DATA SECTION -
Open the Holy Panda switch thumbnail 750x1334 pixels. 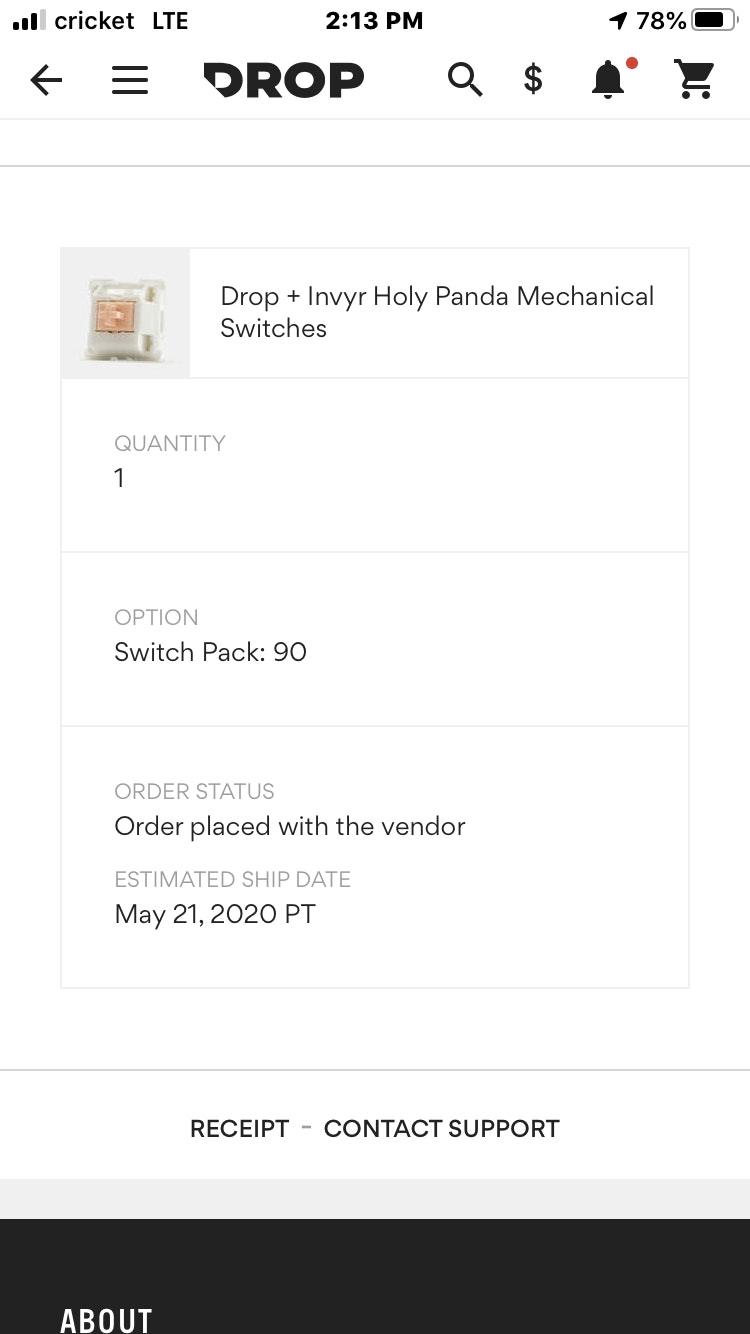click(x=125, y=313)
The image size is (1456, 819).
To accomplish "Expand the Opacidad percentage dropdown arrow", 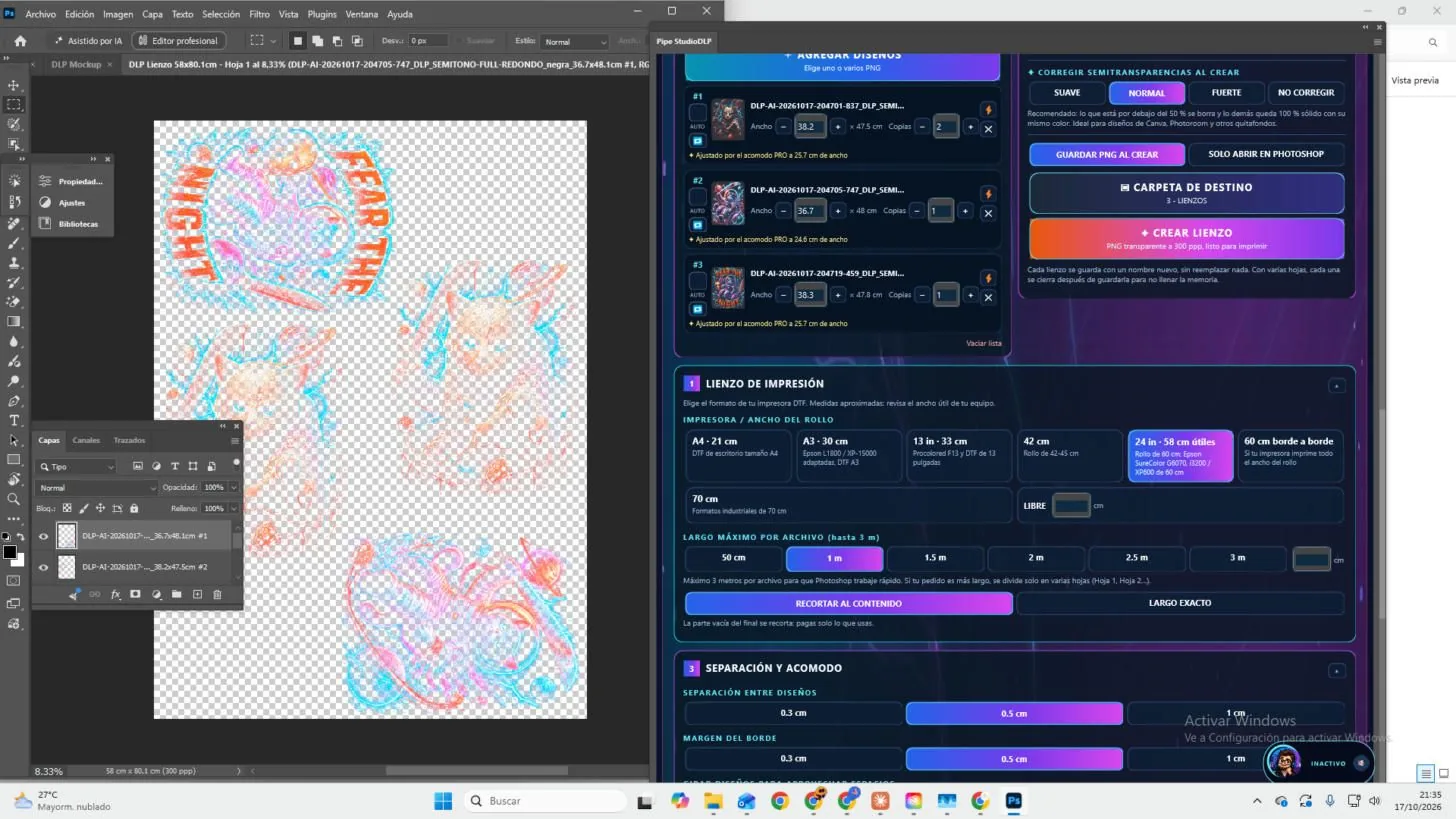I will [233, 488].
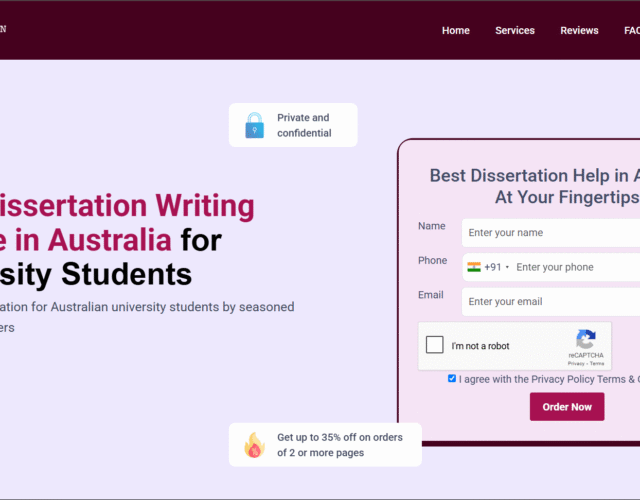Select the "Enter your email" field
Image resolution: width=640 pixels, height=500 pixels.
click(550, 302)
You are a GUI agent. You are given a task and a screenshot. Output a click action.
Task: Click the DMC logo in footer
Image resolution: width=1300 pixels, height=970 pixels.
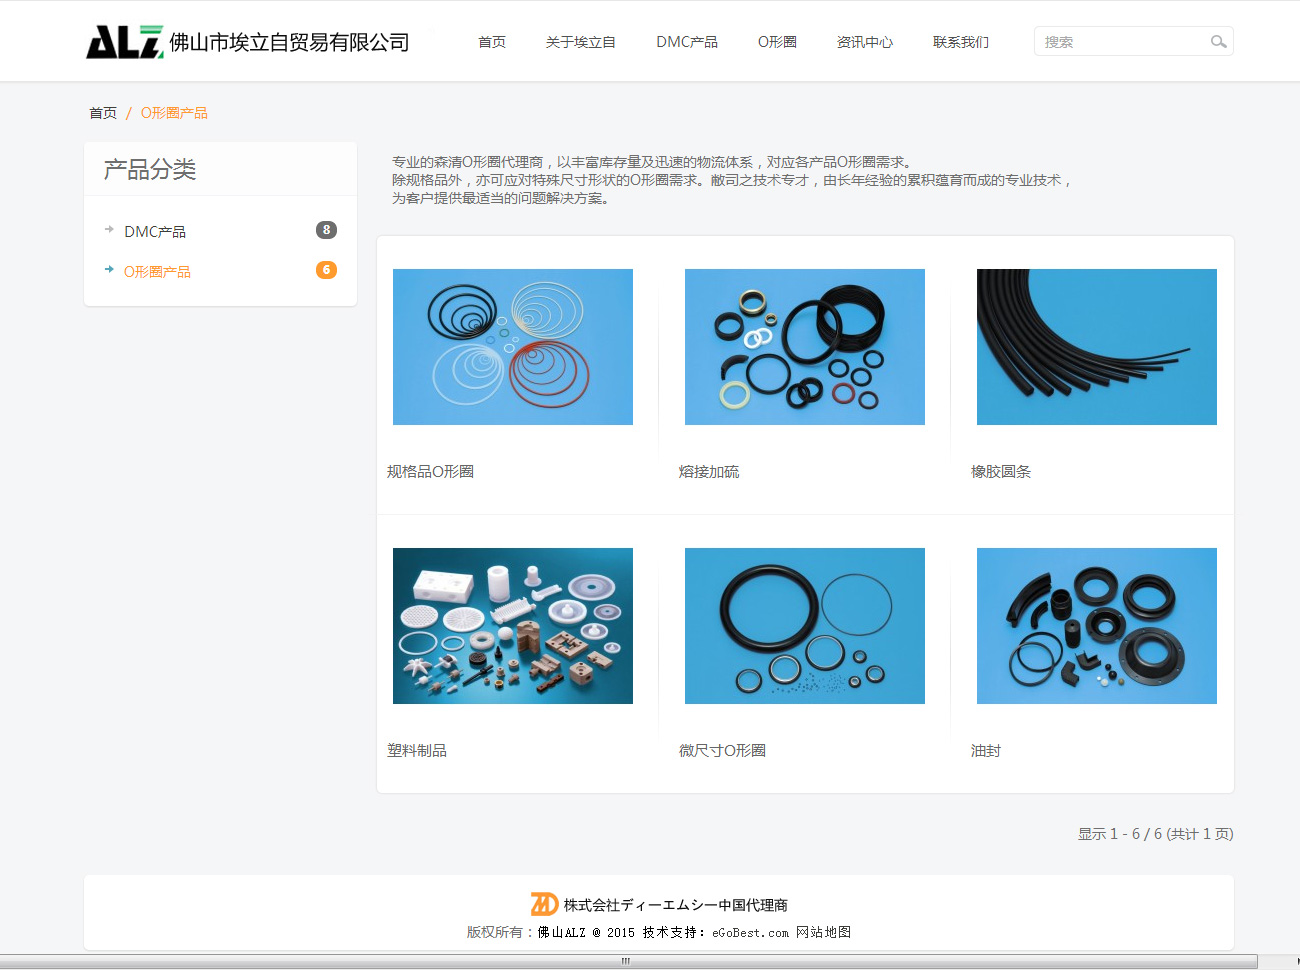click(544, 904)
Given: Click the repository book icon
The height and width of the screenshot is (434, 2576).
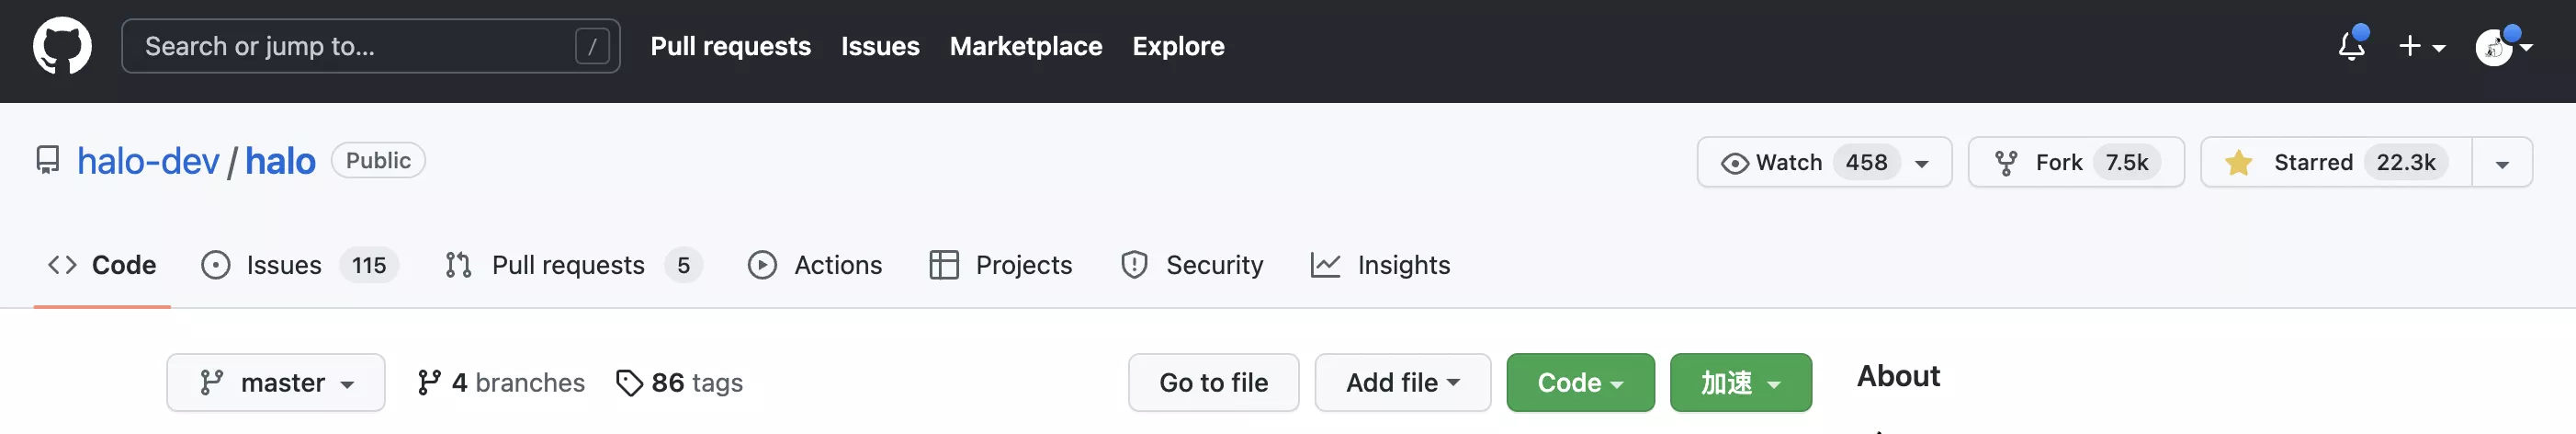Looking at the screenshot, I should [x=47, y=160].
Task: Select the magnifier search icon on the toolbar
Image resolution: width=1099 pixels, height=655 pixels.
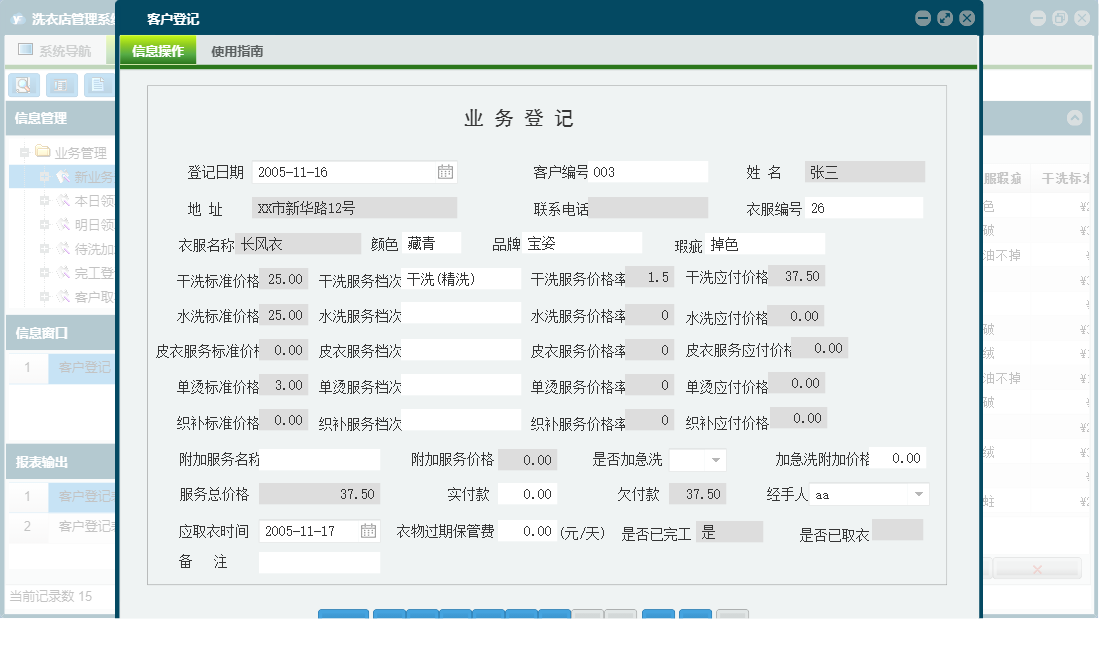Action: point(23,84)
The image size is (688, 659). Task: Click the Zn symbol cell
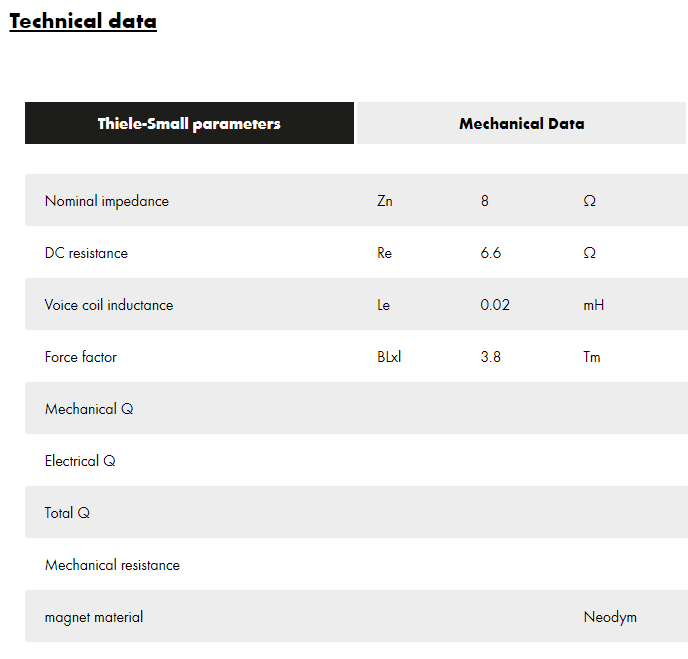385,201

ASSIGNMENT - Return only the part above that opens with the line containing "Image resolution: width=1300" and closes with the line containing "Task: Select the", exactly and with both ends, skipping the pictures.

RESPONSE BELOW -
Image resolution: width=1300 pixels, height=970 pixels.
click(544, 904)
Given: Click the repository book icon
The height and width of the screenshot is (434, 2576).
Looking at the screenshot, I should [x=47, y=160].
Task: Select the magnifier search icon on the toolbar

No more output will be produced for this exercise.